For the records shown below, return an exact copy that excludes the pictures.

◆ Exercise material ◆
########################################

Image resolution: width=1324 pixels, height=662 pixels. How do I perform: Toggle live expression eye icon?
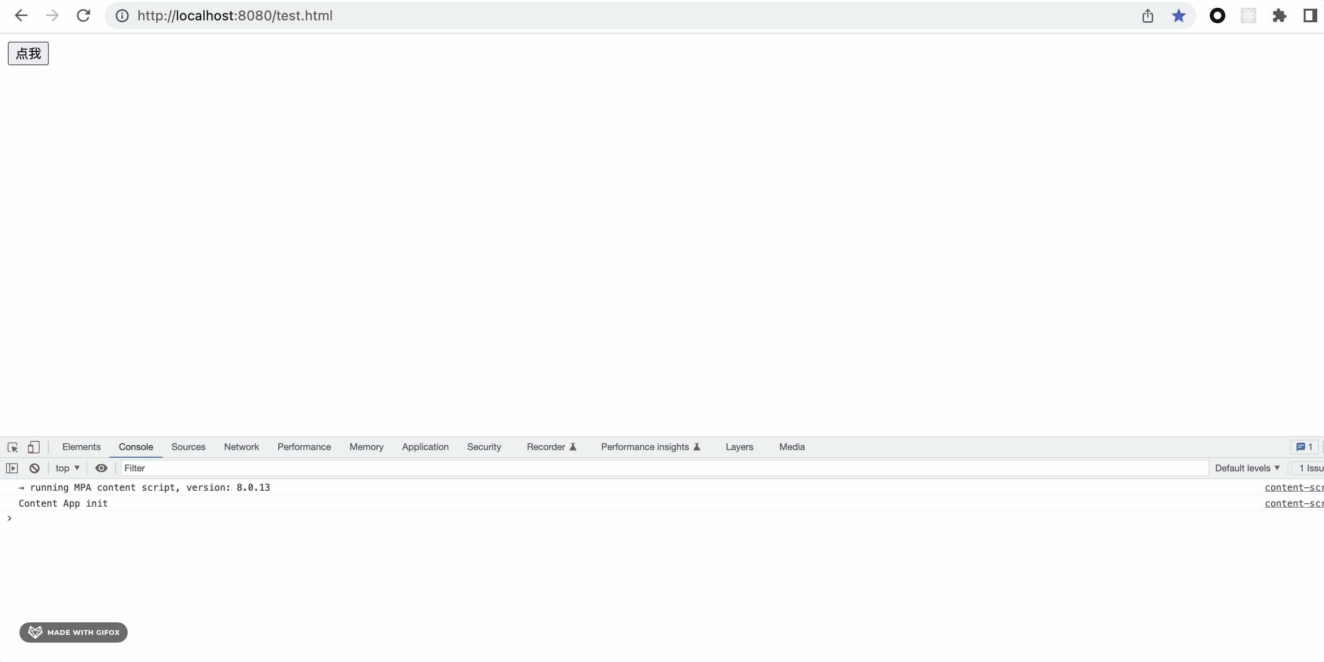pyautogui.click(x=101, y=468)
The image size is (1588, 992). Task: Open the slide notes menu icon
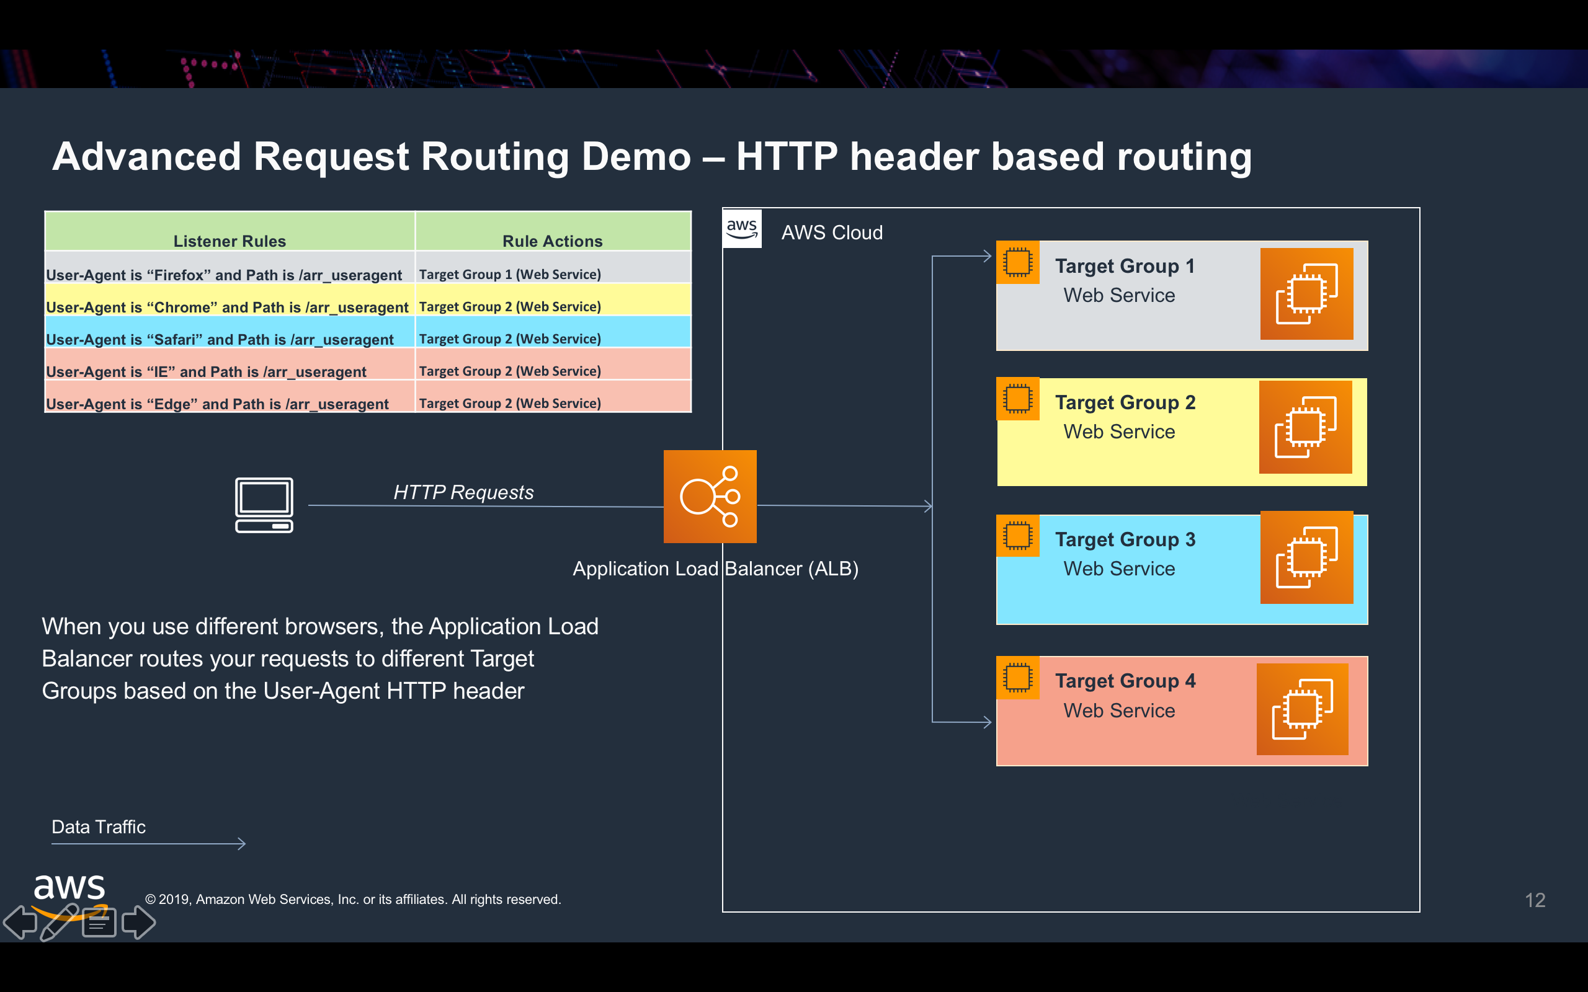point(99,922)
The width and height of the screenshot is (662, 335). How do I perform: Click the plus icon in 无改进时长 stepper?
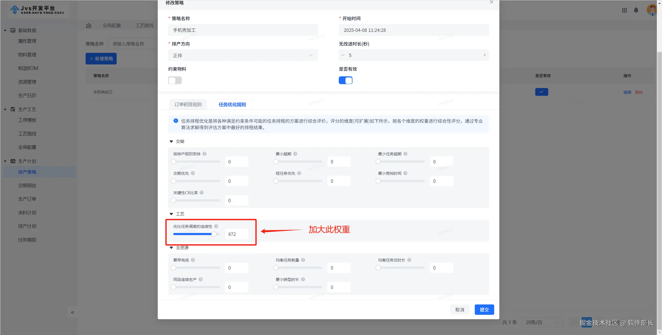[485, 55]
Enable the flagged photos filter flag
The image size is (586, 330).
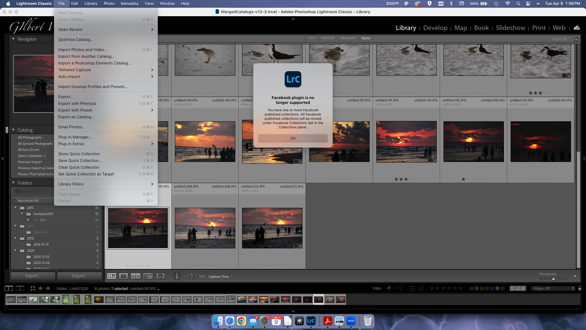tap(389, 288)
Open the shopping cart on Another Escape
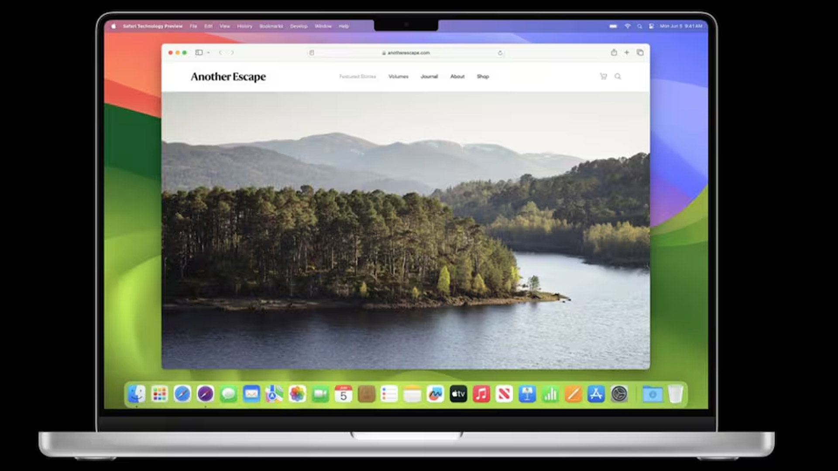The height and width of the screenshot is (471, 838). point(603,76)
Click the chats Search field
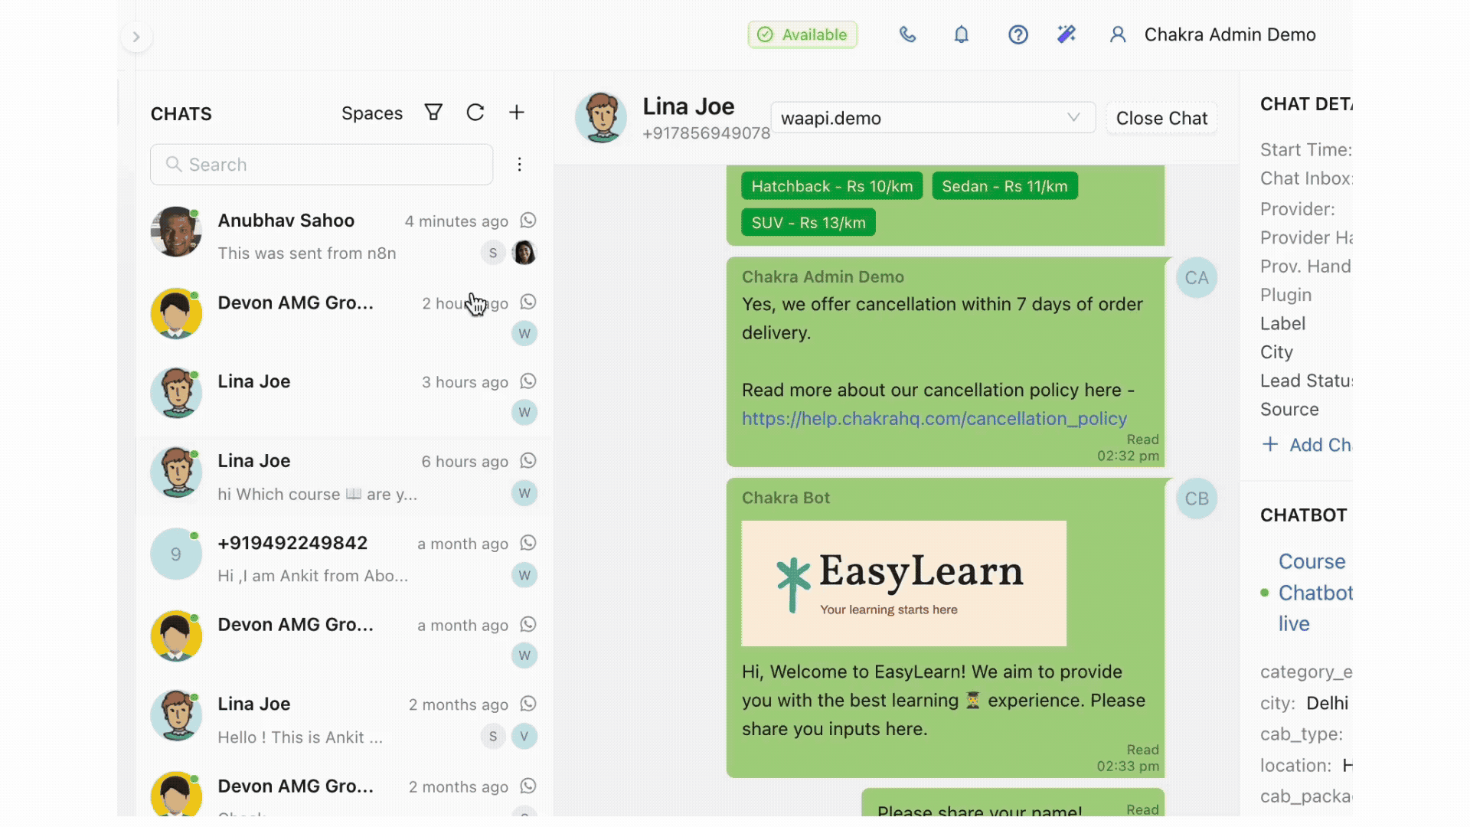 tap(322, 165)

########################################

◆ Completed exercise ◆
Image resolution: width=1324 pixels, height=662 pixels. How do I perform: Toggle live expression eye icon?
pyautogui.click(x=101, y=468)
The image size is (1588, 992). Task: Open the slide notes menu icon
point(99,922)
The width and height of the screenshot is (662, 335). How do I perform: Click the plus icon in 无改进时长 stepper?
[485, 55]
Enable the flagged photos filter flag
The image size is (586, 330).
tap(389, 288)
Open the shopping cart on Another Escape
The height and width of the screenshot is (471, 838). point(603,76)
Click the chats Search field
 tap(322, 165)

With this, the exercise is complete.